What About Love? Reminders for Being Loving is a free ebook containing of 23 essays and 58 short quotes about love and relationship taken from Gina Lake's many books, which are meant to expand your understanding of love, drop you into a more loving space, and inspire you daily to be more loving.
Love is so important to our well-being; and yet, contacting that which is within us that is naturally and spontaneously loving is often difficult. This book is intended to help you do that. It is made up of essays and short quotes taken from my other books, particularly Loving in the Moment, Living in the Now, Embracing the Now, Trusting Life, and Anatomy of Desire. To better understand what is presented here, it seems important to define some of the terms used, although those who are familiar with Eckhart Tolle’s writings will already be familiar with these terms.
It is obvious that human beings have a dual nature, that is, they have the potential for both good acts and harmful acts. We can be loving, compassionate, and altruistic or the opposite. Most of us would like to be more loving because it feels good to be loving and because it is actually our true nature to be loving. But something exists within us that makes it difficult to be loving consistently, and that something is the ego.
The ego is the false self (as opposed to the true self, or Essence, as I like to call it). The ego is made up of conditioning—beliefs, opinions, judgments, “shoulds,” and any number of ideas that are part of our programming and psychological makeup. This conditioning affects how we see and react to the world, and we often respond unconsciously to this conditioning without realizing that we have a choice. Although some of our conditioning is necessary and useful, much of it is false, negative, and limiting. This is the conditioning that causes us suffering and results in our causing suffering to others. These false, negative, and limiting beliefs and perspectives are what interfere most with loving.
The ego is reflected in the voice in our head, the ongoing inner commentary we all are so familiar with. The ego admonishes and pushes us, chats with us, judges, fantasizes, and tells us what to do and how to do it. The ego is also behind most sentences that begin with “I.”
This aspect of the mind is often referred to as the egoic mind because it is the aspect of the mind that is driven by the ego. The egoic mind is different from the more functional mind that we use to read, learn, calculate, design, analyze, and so forth. The functional mind doesn't speak to us but is a tool we use when engaged in tasks that require us to think.

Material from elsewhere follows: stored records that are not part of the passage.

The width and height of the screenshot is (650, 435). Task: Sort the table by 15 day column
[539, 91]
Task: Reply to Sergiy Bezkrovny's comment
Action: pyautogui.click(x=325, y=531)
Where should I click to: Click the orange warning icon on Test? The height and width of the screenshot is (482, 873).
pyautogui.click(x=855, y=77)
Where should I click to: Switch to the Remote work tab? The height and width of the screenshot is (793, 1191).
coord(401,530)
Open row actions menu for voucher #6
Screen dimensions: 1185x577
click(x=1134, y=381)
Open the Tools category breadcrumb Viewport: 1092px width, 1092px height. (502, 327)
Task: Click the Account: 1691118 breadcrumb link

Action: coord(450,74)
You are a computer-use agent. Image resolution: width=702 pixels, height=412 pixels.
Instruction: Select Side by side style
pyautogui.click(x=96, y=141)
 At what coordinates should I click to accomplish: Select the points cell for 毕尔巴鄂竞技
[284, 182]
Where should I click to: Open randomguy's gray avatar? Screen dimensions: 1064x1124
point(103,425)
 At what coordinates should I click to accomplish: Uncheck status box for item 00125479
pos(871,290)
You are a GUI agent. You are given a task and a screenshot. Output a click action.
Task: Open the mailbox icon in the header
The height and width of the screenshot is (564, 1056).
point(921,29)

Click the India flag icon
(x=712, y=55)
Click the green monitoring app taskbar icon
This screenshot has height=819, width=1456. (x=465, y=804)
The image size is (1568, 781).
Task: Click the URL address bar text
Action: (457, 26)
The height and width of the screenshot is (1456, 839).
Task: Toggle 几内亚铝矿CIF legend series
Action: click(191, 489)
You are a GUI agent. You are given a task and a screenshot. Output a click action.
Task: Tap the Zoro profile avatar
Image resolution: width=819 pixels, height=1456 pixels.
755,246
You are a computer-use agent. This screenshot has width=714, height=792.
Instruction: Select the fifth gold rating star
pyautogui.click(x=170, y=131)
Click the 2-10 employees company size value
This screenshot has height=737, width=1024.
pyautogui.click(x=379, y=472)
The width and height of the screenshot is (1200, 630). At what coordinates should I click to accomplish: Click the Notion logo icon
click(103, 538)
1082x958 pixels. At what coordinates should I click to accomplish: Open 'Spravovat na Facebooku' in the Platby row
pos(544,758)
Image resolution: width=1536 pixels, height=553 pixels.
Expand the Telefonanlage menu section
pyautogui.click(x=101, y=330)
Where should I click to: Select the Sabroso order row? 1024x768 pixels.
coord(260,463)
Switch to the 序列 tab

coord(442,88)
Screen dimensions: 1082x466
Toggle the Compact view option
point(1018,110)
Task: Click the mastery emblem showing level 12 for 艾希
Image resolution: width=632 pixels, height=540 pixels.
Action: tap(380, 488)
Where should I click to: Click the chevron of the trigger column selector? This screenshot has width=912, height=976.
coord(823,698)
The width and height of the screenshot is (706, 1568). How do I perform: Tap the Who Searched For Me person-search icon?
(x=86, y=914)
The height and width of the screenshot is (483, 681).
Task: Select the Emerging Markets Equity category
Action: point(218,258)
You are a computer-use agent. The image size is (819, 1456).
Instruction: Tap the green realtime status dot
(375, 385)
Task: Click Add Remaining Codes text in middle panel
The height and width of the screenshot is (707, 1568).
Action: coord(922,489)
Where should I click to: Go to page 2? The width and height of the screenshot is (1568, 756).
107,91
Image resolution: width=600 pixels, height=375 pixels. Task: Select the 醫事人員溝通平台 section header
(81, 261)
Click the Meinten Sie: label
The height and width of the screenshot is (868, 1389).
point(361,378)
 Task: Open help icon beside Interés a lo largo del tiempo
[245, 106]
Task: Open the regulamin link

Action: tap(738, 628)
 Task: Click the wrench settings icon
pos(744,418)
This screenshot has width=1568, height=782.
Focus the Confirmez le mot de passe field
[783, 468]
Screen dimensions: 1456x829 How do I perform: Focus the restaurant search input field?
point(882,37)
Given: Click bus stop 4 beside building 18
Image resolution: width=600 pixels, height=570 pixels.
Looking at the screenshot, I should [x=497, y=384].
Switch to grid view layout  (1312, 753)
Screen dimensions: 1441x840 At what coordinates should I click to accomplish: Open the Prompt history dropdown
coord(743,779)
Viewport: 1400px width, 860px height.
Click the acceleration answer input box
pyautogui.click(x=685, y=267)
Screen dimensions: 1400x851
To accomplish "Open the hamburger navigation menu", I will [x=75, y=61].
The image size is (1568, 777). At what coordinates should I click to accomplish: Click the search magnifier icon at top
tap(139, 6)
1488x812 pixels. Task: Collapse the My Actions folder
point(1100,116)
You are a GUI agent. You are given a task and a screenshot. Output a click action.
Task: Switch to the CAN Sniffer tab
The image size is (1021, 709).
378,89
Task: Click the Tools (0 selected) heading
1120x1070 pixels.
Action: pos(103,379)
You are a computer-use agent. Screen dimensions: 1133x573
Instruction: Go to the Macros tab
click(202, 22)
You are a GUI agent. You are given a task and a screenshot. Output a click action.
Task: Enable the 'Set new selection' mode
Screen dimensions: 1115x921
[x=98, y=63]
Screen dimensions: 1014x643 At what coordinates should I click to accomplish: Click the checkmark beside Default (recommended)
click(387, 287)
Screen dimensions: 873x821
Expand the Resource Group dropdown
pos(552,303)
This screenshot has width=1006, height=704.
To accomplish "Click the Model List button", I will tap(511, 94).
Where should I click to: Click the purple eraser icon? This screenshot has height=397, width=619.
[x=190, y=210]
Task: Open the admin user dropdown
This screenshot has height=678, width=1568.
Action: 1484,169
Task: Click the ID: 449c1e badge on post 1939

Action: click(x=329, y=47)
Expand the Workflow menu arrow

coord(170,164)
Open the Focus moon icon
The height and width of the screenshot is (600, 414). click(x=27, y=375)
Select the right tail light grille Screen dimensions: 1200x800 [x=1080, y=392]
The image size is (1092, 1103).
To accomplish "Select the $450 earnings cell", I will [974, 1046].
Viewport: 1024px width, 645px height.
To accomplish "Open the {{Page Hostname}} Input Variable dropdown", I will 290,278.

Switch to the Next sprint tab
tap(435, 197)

The ego tells us how to run our life, but it doesn’t have the wisdom to guide us. Instead, the ego is the cause of suffering because its voice is so often negative and leads to negative feelings. The ego’s perceptions and values are too limiting and narrow to encompass the truth about life. The egoic mind is an archaic aspect of ourselves that we are evolving beyond.
The ego—who we think we are, with all the judgments, conditioning, and projections—is an imposter, and this imposter is the saboteur of all relationships and of happiness in general. Essence is who we really are, the divine Self that is living this life through us. It is our essential goodness. We are actually spiritual beings playing at being human beings.
Because we are programmed to pay attention to the voice in our head, we often fail to notice what is actually going on in the present moment—in the Now; we often aren’t present to reality. Most people live in a mental world, a virtual world of sorts. When we drop out of this mental world into the Now and are fully present to whatever experience we are having, we experience a depth, a richness, and a joy and peace that feel sacred. When we are in the Now, we experience love! Love easily flows outward toward others and all life. This is the experience of our true self, or Essence. So, when we talk about being in the Now or being present to life, we are also talking about this experience of Essence—the experience of our divine Self.
The experience of being identified with the ego, on the other hand, is an experience generally of contraction, fear, judgment, unhappiness, and discontentment. Love doesn’t flow from the ego. The ego’s relationship to relationship is: “What can you do for me?” Love is only experienced when we are aligned with Essence. So we can become more loving by learning to become more aligned with Essence and less identified with the negative, judgmental voice in our head. This is accomplished by simply becoming more aware of our dual nature and consciously choosing to align with love rather than identify with the egoic mind’s judgment and other thoughts that cause negative feelings and contraction. What chooses love? That is the great Mystery, isn’t it? That is Essence—who you really are!